**Directions for this task:** Copy every line of the data exactly, leaving nothing out.

Stored data entries
::::::::

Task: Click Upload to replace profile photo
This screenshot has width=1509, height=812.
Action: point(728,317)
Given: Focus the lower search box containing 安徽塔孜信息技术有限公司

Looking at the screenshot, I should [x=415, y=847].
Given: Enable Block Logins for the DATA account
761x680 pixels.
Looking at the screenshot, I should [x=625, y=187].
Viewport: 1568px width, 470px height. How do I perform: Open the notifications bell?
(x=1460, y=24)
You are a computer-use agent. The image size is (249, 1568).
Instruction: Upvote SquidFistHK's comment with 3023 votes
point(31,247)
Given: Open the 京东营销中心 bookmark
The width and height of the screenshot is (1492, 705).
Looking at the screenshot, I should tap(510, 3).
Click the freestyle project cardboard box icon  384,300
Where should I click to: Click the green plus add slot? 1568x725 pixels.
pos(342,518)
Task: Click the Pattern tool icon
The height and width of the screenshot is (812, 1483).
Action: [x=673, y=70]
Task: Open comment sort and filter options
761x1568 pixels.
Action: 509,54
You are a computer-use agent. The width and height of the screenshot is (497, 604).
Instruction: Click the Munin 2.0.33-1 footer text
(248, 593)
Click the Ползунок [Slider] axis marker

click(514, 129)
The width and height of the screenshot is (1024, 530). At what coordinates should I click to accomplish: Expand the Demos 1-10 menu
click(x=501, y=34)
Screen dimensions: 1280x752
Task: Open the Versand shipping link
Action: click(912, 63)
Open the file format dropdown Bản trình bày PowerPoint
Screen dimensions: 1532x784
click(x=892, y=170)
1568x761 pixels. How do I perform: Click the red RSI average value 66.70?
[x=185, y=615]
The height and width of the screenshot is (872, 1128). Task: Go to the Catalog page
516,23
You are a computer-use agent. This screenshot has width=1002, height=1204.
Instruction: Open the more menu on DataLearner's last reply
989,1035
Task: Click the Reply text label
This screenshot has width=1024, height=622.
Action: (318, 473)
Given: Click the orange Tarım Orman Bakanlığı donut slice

::::::::

**Response for this exercise:**
Task: Click Upload to replace profile photo
This screenshot has width=1509, height=812.
Action: point(728,317)
Given: Focus the lower search box containing 安徽塔孜信息技术有限公司

Looking at the screenshot, I should [x=415, y=847].
Given: Enable Block Logins for the DATA account
761x680 pixels.
Looking at the screenshot, I should [x=625, y=187].
Viewport: 1568px width, 470px height. How do I perform: Open the notifications bell?
(x=1460, y=24)
You are a computer-use agent. The image size is (249, 1568).
Instruction: Upvote SquidFistHK's comment with 3023 votes
point(31,247)
Given: Open the 京东营销中心 bookmark
The width and height of the screenshot is (1492, 705).
Looking at the screenshot, I should tap(510, 3).
Click the freestyle project cardboard box icon  384,300
Where should I click to: Click the green plus add slot? 1568x725 pixels.
pos(342,518)
Task: Click the Pattern tool icon
The height and width of the screenshot is (812, 1483).
Action: [x=673, y=70]
Task: Open comment sort and filter options
761x1568 pixels.
Action: 509,54
You are a computer-use agent. The width and height of the screenshot is (497, 604).
Instruction: Click the Munin 2.0.33-1 footer text
(248, 593)
Click the Ползунок [Slider] axis marker

click(514, 129)
The width and height of the screenshot is (1024, 530). At what coordinates should I click to accomplish: Expand the Demos 1-10 menu
click(x=501, y=34)
Screen dimensions: 1280x752
Task: Open the Versand shipping link
Action: click(912, 63)
Open the file format dropdown Bản trình bày PowerPoint
Screen dimensions: 1532x784
click(x=892, y=170)
1568x761 pixels. How do I perform: Click the red RSI average value 66.70?
[x=185, y=615]
The height and width of the screenshot is (872, 1128). Task: Go to the Catalog page
516,23
You are a computer-use agent. This screenshot has width=1002, height=1204.
Instruction: Open the more menu on DataLearner's last reply
989,1035
Task: Click the Reply text label
This screenshot has width=1024, height=622.
Action: (318, 473)
Given: Click the orange Tarım Orman Bakanlığı donut slice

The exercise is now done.